(Data excerpts)
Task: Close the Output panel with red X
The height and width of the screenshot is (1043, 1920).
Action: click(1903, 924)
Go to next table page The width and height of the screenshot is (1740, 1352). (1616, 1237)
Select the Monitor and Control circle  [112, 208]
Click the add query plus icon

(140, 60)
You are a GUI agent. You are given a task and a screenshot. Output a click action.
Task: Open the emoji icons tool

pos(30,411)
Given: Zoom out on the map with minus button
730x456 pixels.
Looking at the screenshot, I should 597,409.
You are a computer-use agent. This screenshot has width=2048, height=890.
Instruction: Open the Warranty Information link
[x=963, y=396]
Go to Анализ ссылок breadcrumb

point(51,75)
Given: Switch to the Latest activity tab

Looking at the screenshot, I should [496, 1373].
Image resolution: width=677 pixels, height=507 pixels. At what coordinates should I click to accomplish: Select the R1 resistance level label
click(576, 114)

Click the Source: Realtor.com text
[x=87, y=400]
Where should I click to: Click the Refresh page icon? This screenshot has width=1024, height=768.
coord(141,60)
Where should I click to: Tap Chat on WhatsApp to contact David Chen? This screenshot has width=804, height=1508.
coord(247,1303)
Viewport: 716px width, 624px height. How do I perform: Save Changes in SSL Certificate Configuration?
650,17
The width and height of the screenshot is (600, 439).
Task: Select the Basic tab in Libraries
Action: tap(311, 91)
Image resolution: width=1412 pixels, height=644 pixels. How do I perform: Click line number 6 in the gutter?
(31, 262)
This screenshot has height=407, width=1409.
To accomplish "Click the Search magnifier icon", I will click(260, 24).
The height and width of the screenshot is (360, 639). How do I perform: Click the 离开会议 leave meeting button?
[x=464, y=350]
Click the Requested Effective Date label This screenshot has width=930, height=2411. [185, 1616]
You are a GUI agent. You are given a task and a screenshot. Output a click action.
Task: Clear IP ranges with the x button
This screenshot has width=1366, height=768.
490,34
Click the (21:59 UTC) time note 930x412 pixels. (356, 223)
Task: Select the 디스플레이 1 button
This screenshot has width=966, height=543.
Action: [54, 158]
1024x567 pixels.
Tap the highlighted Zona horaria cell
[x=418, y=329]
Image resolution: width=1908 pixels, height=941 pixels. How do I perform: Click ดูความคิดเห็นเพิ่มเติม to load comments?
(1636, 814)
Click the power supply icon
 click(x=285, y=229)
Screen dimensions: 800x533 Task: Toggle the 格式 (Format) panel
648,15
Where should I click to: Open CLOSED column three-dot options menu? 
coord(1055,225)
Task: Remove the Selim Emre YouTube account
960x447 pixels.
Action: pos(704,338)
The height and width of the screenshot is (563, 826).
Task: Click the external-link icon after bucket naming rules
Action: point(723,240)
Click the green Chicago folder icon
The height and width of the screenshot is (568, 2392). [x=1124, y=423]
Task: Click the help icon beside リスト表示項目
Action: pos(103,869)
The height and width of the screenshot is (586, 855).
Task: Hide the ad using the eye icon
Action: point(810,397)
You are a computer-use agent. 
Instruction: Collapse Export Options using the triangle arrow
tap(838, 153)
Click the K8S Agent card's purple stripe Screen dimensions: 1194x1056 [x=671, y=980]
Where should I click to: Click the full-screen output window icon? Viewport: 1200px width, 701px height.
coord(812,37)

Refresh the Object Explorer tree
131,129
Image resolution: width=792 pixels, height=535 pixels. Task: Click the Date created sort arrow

### What is needed
Look through the entries above, find each line containing "computer", and copy it.

### Reply to the exercise
You are a computer-use agent. This screenshot has width=2048, height=890.
You are a computer-use agent. 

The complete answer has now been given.